1. Statistics: According to research published in the journal BMJ (formerly named British Medical Journal) on April 8, 2021, as well as statistics from the Medicines and Healthcare Products Regulatory Agency (MHRA) and European Medicines Agency (EMA), the serious blood-clotting condition is very rare (probability being 0.000004), which is four in a million. The possible death rate being one in a million. More importantly, EMA reported that out of 30,000 people above 60, the number of lives saved from the virus due to AstraZeneca vaccination is 309, with 1.9 people possibly developing blood clot. Up to now, only Denmark prohibits the use of AstraZeneca, while the other 91 countries went ahead with the vaccine.

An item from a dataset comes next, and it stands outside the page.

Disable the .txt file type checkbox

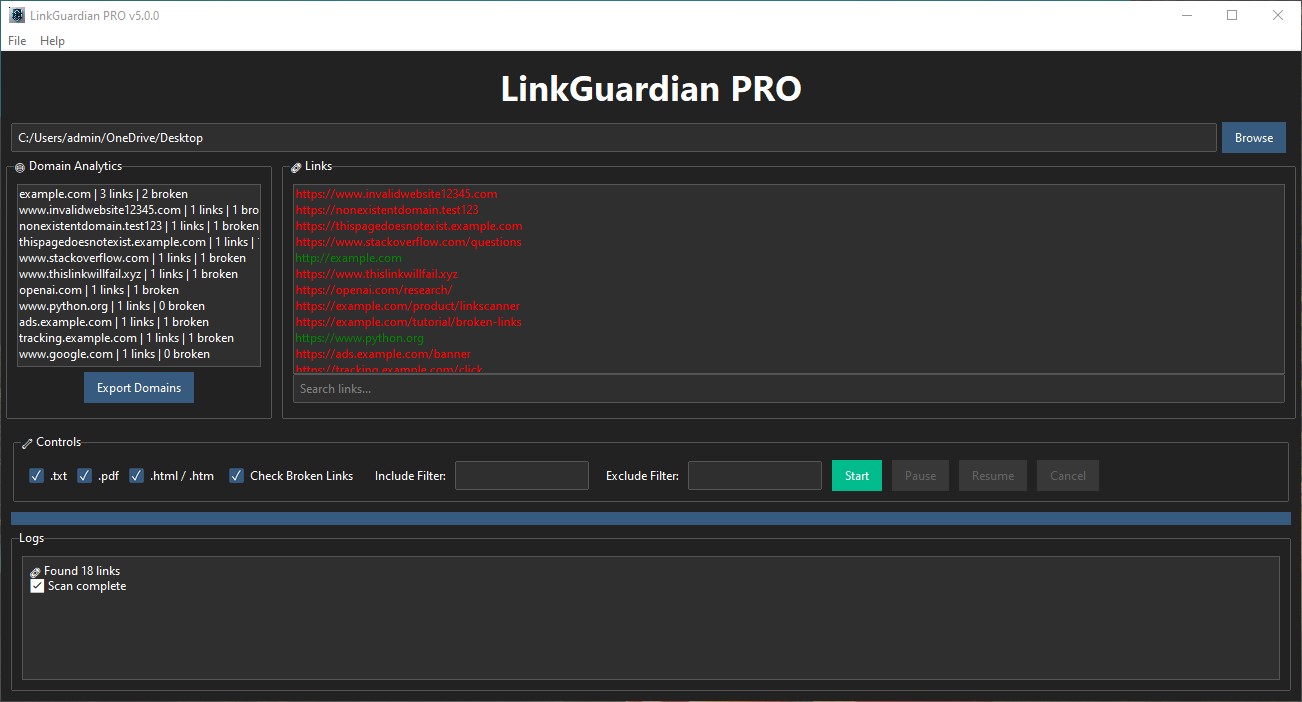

With a population of 32 million and the current death toll at 1,533 due to Covid-19, the math works out to be 48 death cases in a million (0.000048), while the death rate among the Covid-19 patients is 3694 in a million (0.003694) - total number of patients as of May 3 is 415,012.

Comparing these figures, the possible death rate of 0.000001 due to the AstraZeneca is almost negligible. The bigger concerns should be on the death rate due to the pandemic, not due to the side-effects of the vaccine.

2. Vaccine choice: Some may say that scientists always talk about statistics but if it is your family member who has died due to AstraZeneca, there is no statistics that can revive a life. The fact is, the whole world is currently rushing to grab various vaccines through political networking and better deals, when the supply of vaccines is already limited. Worse of all, the production of made-in-India vaccines (Covishield and Covaxin) has been seriously affected due to the country’s Covid-19 tsunami.

The choice that Malaysia is left with is, either let the virus spread through the population unscrupulously and be prepared for an infection rate of more than a hundred times; or we accept and administer the AstraZeneca vaccine, and allow people over 60 to be protected.

3. Highly urgent: We don’t have much time. In the past two months (Feb 24 to April 30), the number of administered vaccines was 1,421,664, which is equivalent to an average of 637,500 doses administered per month. Assuming every person needs two doses of vaccine, we would need about 80 months to achieve the targeted 80 percent of the country population (26 million) getting vaccinated. Unless the government could increase the number of jabs per day, we will need to wait for at least another five or six years before achieving the 80 percent target.

The unscientific and overly-worried mentality should be eradicated, which otherwise would make the vaccination rate slower in Malaysia. And people should leave the question about the effectiveness of vaccines against the new mutant lines to the scientists to develop newer vaccines to combat the pandemic.

More importantly, the MOH should be more resilient against public pressure (to withdraw the AstraZeneca vaccination), and play a more proactive role in educating the public on the vaccine. We can learn from Singapore on how they inform the public about the government policies - through TV advertisements, posters, dramas etc., targeting all levels of people.

Let science prevail, not emotion, pseudoscience or fake news.


Dr SONG BENG KAH is from the School of Science, Monash University Malaysia.

The views expressed here are those of the author/contributor and do not necessarily represent the views of Malaysiakini.